Fernando Diniz – A fama que lhe precede provocará a experiência europeia a curto prazo. No manancial de pretendentes que lhe aparecerão, sedentos de génio tático e convencidos pelo mediatismo duma nova ideologia, reaccionária ao posicionalismo de Guardiola, Diniz será inteligente se optar entrar na Europa pela porta do Benfica, para tornar a transição o mais ténue possível.
Em Portugal e num Benfica tradicionalmente tão brasileiros no seu futebol, Diniz seria mais um na linhagem dos valores estéticos valorizados desde Otto Glória e Béla Guttman, dois pretendentes do 4-2-4 brasileiro, da tabela, da escadinha, do toco y me voy, do corta luz, do tilting, da diagonal defensiva, do yo-yo, termos que Jamie Hamilton categorizou e meteu na berra das teorias. O Dinizismo, ou Relacionismo, seria adequado por representar linha de continuidade com o projecto de Roger Schmidt e do seu futebol de matriz europeia – gegenpressing – mas com premissas muito semelhantes.

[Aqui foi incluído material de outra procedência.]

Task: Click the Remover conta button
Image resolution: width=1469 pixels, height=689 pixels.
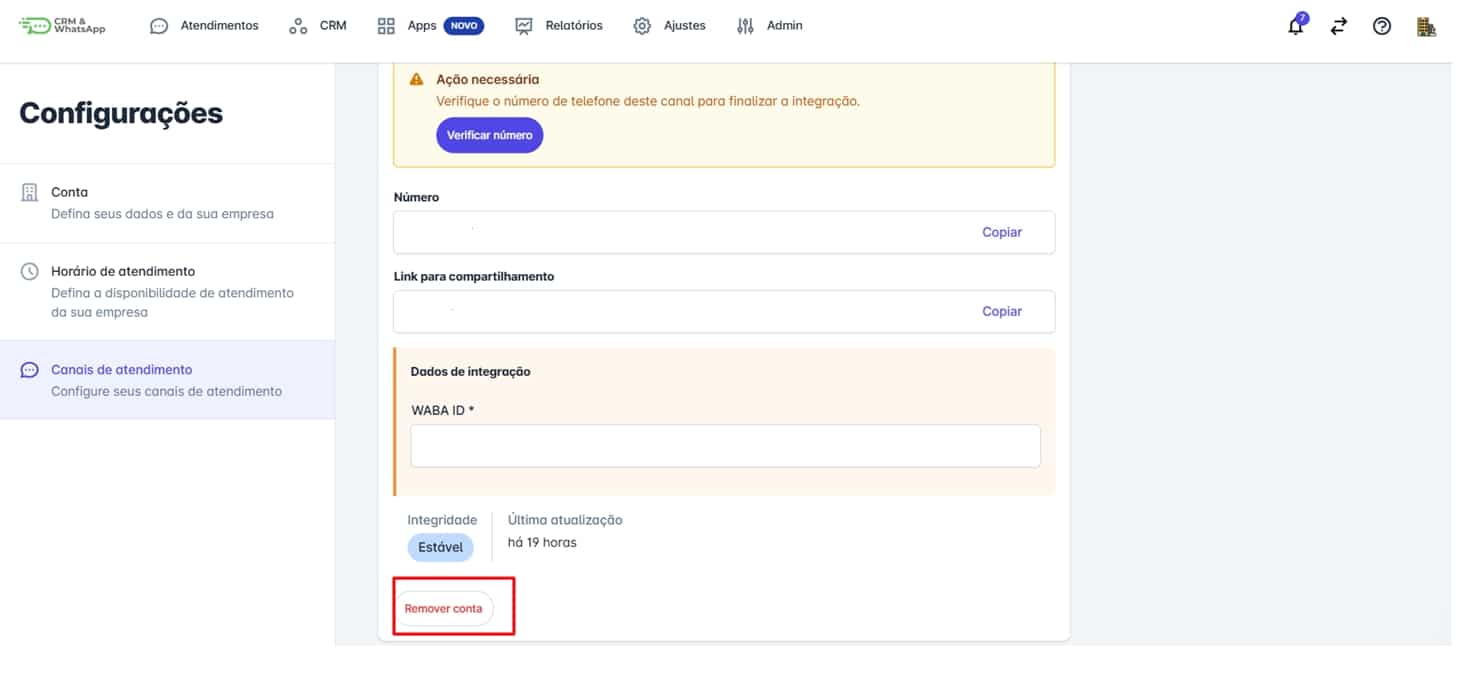Action: pos(443,608)
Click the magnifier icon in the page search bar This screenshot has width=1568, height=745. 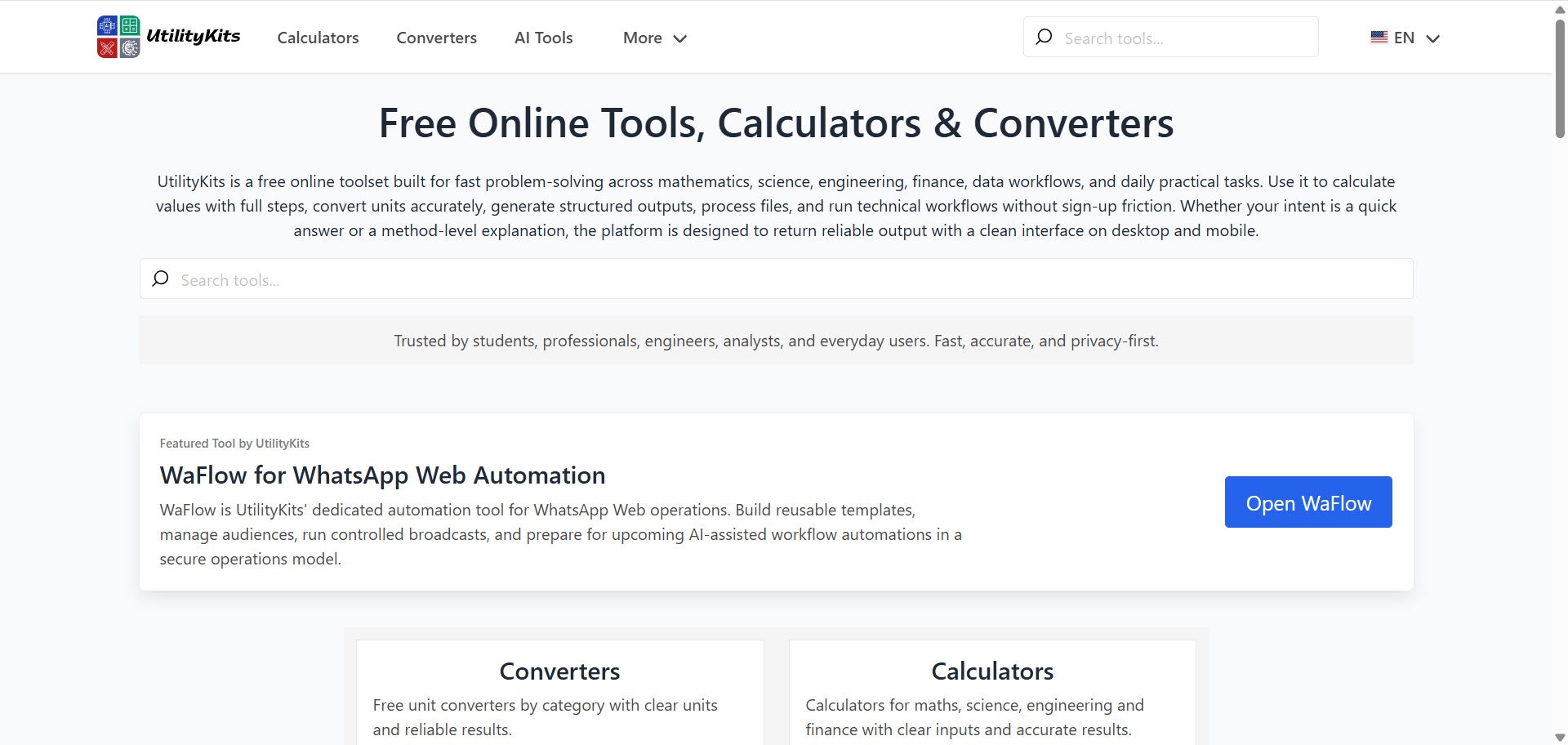[x=160, y=279]
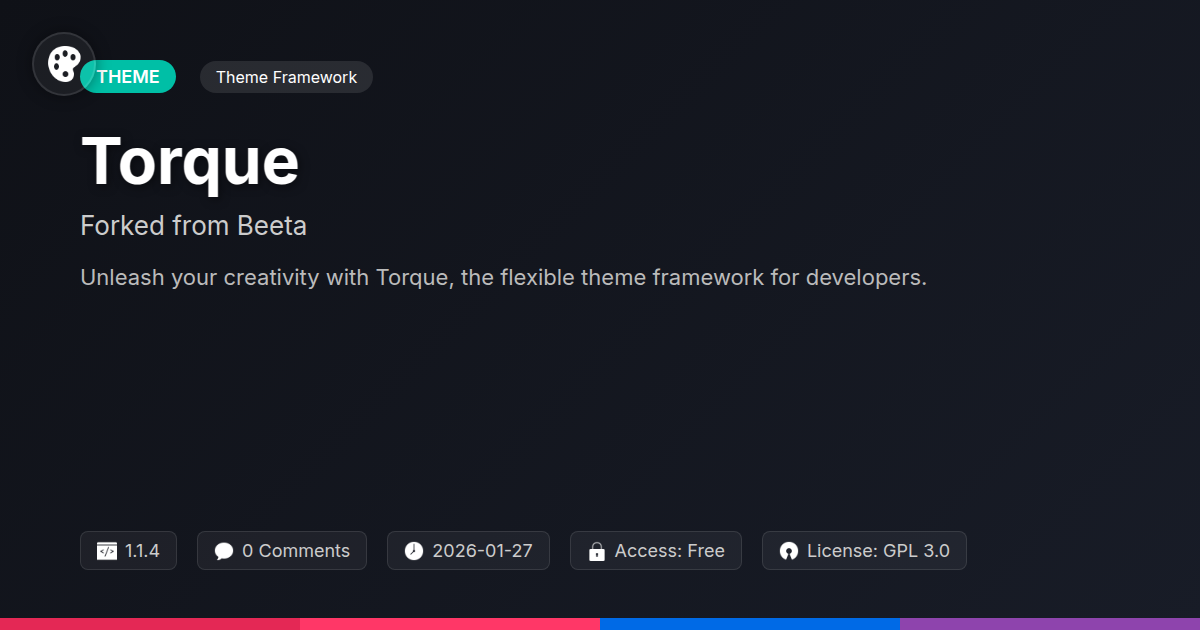Click the green THEME badge
This screenshot has height=630, width=1200.
[130, 77]
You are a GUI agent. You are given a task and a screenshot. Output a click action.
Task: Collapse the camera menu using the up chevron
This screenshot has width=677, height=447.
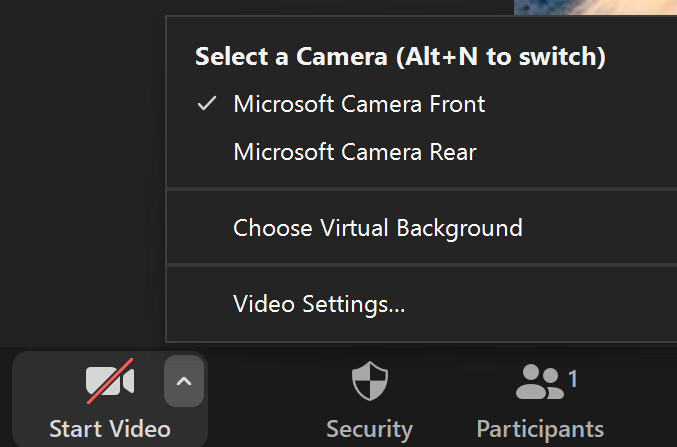pyautogui.click(x=184, y=381)
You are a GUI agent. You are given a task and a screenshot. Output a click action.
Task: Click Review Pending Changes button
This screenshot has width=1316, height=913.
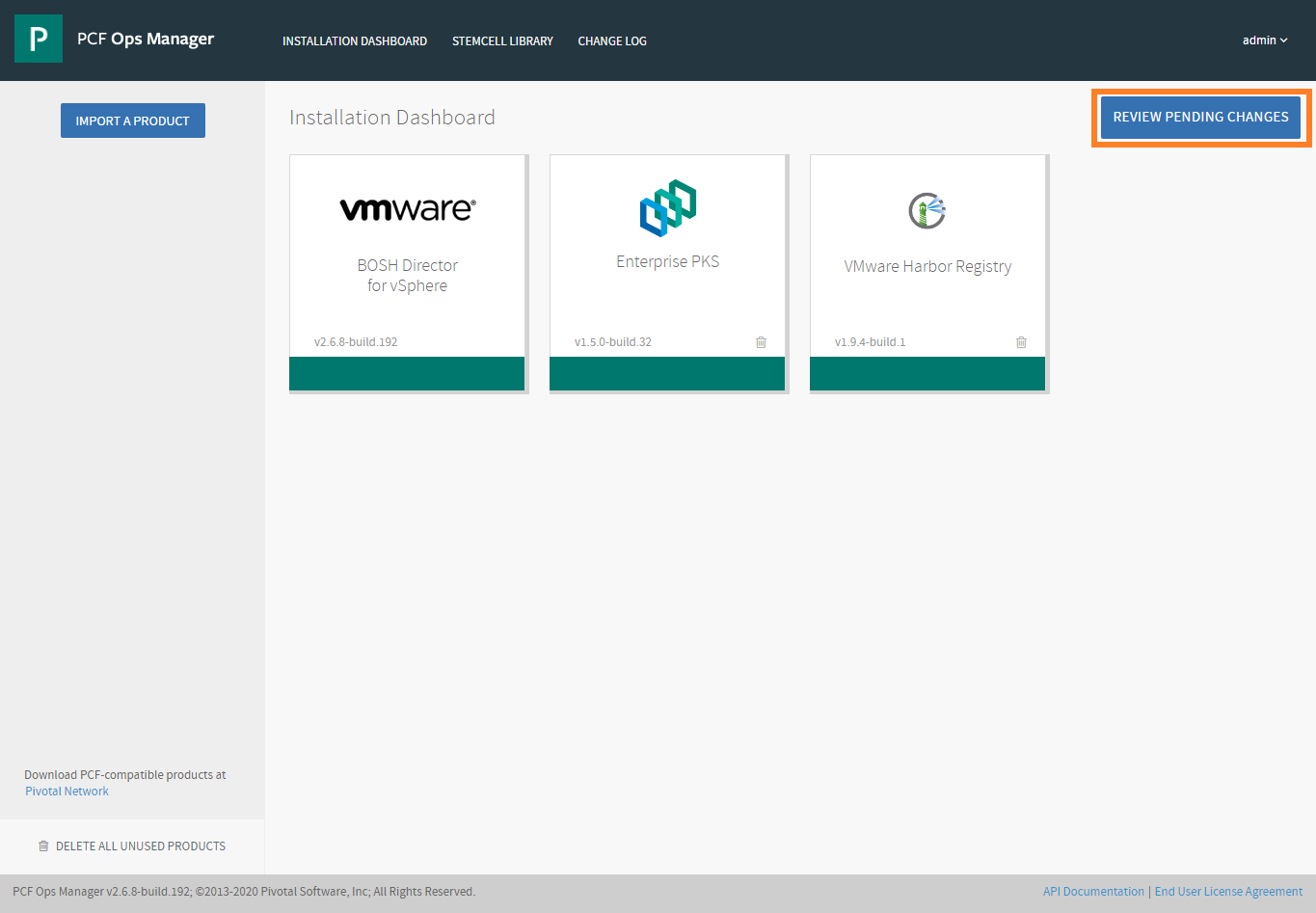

O Fluminense joga em 4-2-3-1 mas é impresivísivel pelo efeito de enxame com que ataca a baliza contrária ou tenta recuperar em zonas adiantadas. Ataca-se o espaço, os jogadores antes de ‘serem’, ‘tornam-se’, vão avançando e descobrindo novas formas de resolver problemas – é o jogo funcional. O que se valoriza é a relação e a interacção entre os intervenientes de maneiras intuitivas e espontâneas, sem guião, dá-se primazia às relações entre os componentes do sistema: daí que se aglomerem em torno da bola, em ajuda-mútua constante e a descoberta do espaço vazio, para onde se deslocam – e por isso a CBF, Confederação Brasileira de Futebol, chama a essa linhagem brasileira o Jogo de Aproximação.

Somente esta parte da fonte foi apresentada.